Friday, June 19, 2015

Back From the Dead?

Haven't posted in ages... can't say I'm going to make this a regular thing (maybe, maybe not). Nonetheless, I recently wrote a comment for the ZDNet website that I though worth sharing here (no it wasn't a post or commentary, just a comment in the comments section of an article, LOL).

In any case, my comment was in response to an article that was discussing layoffs in the tech sector (where I happen to work). Recently two large companies, Con Edison in California and the Disney corporation have dismissed large numbers of IT staff in favor of foreign born replacements brought in under the H1B Visa program, that supposedly is meant to allow companies to hire foreign workers for positions that are difficult to fill with native born workers (who may, for instance, lack the necessary tech skills).

But the actions of Disney and Con Edison make a mockery of this program. How possibly, one might ask, are companies filling difficult to fill positions when they're replacing American born workers who already fill those positions?

That this is even possible, is due many factors, but in no small part to the death of organized labor in this nation. Here is what I wrote:

This is just another example of the woefully uneven power dynamic between employers and their employees that has resulted from and been exacerbated by the slow death of organized labor in this country. A union shop would never have stood by for something like this, watching passively as a large contingent of their co-workers were replaced by cheaper, foreign labor while being forced to train their replacements (shades of digging your own grave). Had these folks been represented by a union, they could have walked off en masse, and paralyzed the company, forcing it to rethink its plans. Instead, these workers can only lament their fate, and train their replacements like dogs with their tails between their legs, begging for whatever scraps might fall off their master's table. They are cowed, and pliant in hopes of a good reference that might allow them to find another job, and a few months severance that might keep them from losing their homes.
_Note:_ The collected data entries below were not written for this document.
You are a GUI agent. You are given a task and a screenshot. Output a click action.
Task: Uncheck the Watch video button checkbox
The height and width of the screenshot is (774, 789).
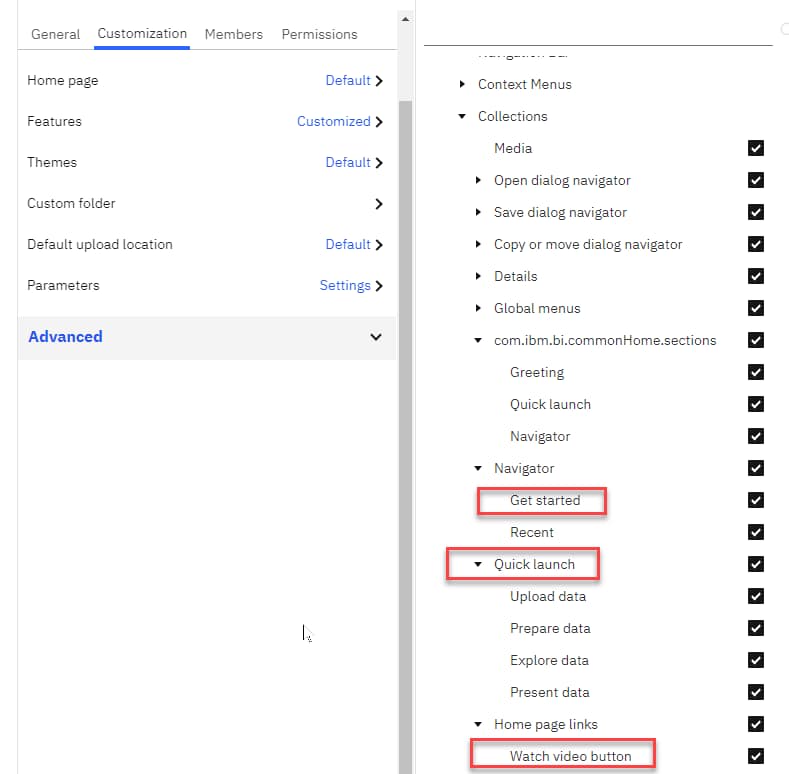pyautogui.click(x=756, y=756)
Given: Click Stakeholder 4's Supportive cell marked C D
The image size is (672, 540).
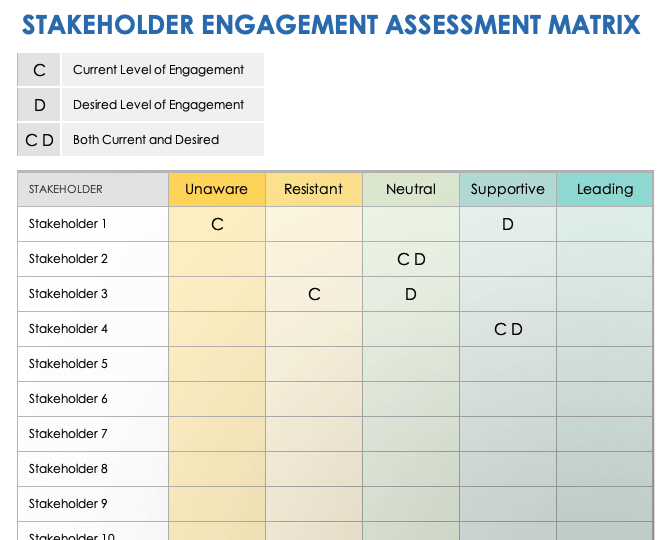Looking at the screenshot, I should point(507,329).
The death of the labor movement has been accompanied by huge disparities in wealth and income between the most wealthy (the 1%, if you will) and the rest of us. It is no accident. And with this mounting wealth disparity, the moneyed classes have also gained untold influence in government. A conservative Supreme Court is busy codifying the notion that the wealthy are entitled to an outsized degree of influence in the political process, and acts that one would have been derided as bribery are now enshrined as "free speech" by Judges appointed by politicians who themselves were bought and paid for by billionaires who know a good investment when they see one. What I'm saying is this: don't look to Congress to "fix" the problem of H1B abuse. The whole point of the program is to make the country more "competitive" by driving down wages and producing a more docile work force. What happened at Con Edison and Walt Disney isn't a "bug"... it's a "feature" of the program. It's the whole point of the program. 

The whole notion that U.S. workers, who are chomping at the bit for decent paying jobs, and were reared in the nation with the best higher-education system in the world cannot be trained, and must instead make way for engineers trained in a third world country is simply ludicrous, and the fact that these employees were made to *train their replacements* puts the lie to even that foolishness. This is all about the bottom line, plain and simple. And until IT professionals realize that they are dispensable, disposable pawns, and get over their innate Libertarian ideological tendencies and start seriously contemplating solidarity and mass action, everyone's job is at risk.